Penguasaan dan eksploitasi kawasan hutan juga dilakukan perusahaan
yang bergerak di sektor perkebunan dan tambang. Banyak kawasan yang
dikuasai melalui mekanisme pinjam pakai, penurunan fungsi, atau
pelepasan kawasan hutan. Ini terlihat dari luasan hutan produksi yang
dikonversi menjadi perkebunan. Berdasarkan data Kementerian Kehutatan
2013, dari luasan 431.445 hektar naik menjadi 847.143 hektar.
Kejanggalan lain terdapat di sektor pertambangan. Berdasarkan data
Planologi Kehutanan 2014, dari luasan 801.160 hektar izin usaha
pertambangan yang dimiliki 191 perusahaan, lokasinya berada di kawasan
hutan, baik itu hutan konservasi, hutan lindung, maupun hutan produksi.
Berdasarkan telaah Komisi Pemberantasan Korupsi (KPK) di Sumsel,
hingga 2014 terdapat 359 izin usaha pertambangan (IUP). Dari jumlah
tersebut, 31 pelaku usaha tidak memiliki nomor pokok wajib pajak
(NPWP)). Data Direktorat Jenderal Pajak (April 2014) meyebutkan, dari
241 wajib pajak, hanya 18 yang melakukan pelaporan penghitungan pajak.
Pada sektor pertambangan, banyak izin keluar pada 2009-2010. Periode
ini merupakan tahun politik karena bersamaan pelaksanaan pemilihan umum
dan pemilihan kepala daerah di Sumsel. Sekitar 81 persen dari 290 IUP
dikeluarkan dalam dua tahun tersebut. 140 IUP dikeluarkan tahun 2009 dan
150 IUP dikeluarkan pada 2010. Ini menguatkan indikasi bahwa izin-izin
tersebut digunakan sebagai alat transaksi politik.

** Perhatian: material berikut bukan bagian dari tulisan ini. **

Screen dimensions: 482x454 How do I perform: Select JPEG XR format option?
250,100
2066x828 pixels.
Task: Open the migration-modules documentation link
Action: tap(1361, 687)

Menurut Hadi, ada dua modus yang yang dilakukan. Pertama,
pemberian izin menjelang pemilu atau pilkada biasanya dilakukan oleh
calon kepala daerah yang masih menjabat karena masih memiliki kuasa
mengeluarkan izin. Kedua, pemberian izin diberikan setelah pemilu
atau pilkada yang biasanya dilakukan oleh kepala daerah yang baru
terpilih. Modus yang kedua ini sering disebut hadiah atau terima kasih
dari kepala daerah terpilih kepada pengusaha atas pinjaman modalnya saat
kampanye.
Peran aktif masyarakat diperlukan
untuk mengawasi setiap izin. Pemerintah juga diharapkan lebih terbuka
terhadap segala perizinan sebagaimana yang dimandatkan Undang-undang No
14 tahun 2008 tentang Keterbukaan Informasi Publik. “KPK dan aparat
penegak hukum harus melakukan penegakan hukum terhadap perusahaan pelaku
kejahatan hutan dan lingkungan hidup serta mengawasi setiap pemberian
izin di daerah,” kata Hadi.
Ketimpangan penguasaan lahan
Sumatera Selatan memiliki luas 8.702.741 hektar dengan jumlah
penduduk mencapai 7.593.425 jiwa (BPS 2011). Namun, dalam penguasaan
ruang dan lahan wilayahnya didominasi perusahaan tambang, hutan tanaman
industri, dan perkebunan.
Berdasarkan catatan Walhi Sumsel 2013, luas pertambangan di Sumsel
sekitar 2,7 juta hektar yang tersebar di delapan kabupaten. Luas hutan
tanaman industri 1.375.312 hektar. Bila dipersenkan dengan luasan hak
pengusahaan hutan (56.000 hektar), restorasi ekologi (52.170 hektar),
dan jasa lingkungan (22.280 hektar) jumlahnya sekitar 65 persen dari
luas hutan produksi di Sumsel yang berada di tujuh kabupaten. Sementara,
luas perkebunan kelapa sawit yang mencapai satu juta hektar tersebar
merata di setiap kabupaten.
Dari tiga sektor tersebut, luas lahan Sumsel yang dikuasai perusahaan
sekitar 5.205.762 hektar. Artinya, luas lahan tersisa untuk tujuh juta
penduduk Sumsel adalah 3.496.979 hektar yang di dalamnya meliputi hutan
konservasi, hutan lindung, dan hutan produksi.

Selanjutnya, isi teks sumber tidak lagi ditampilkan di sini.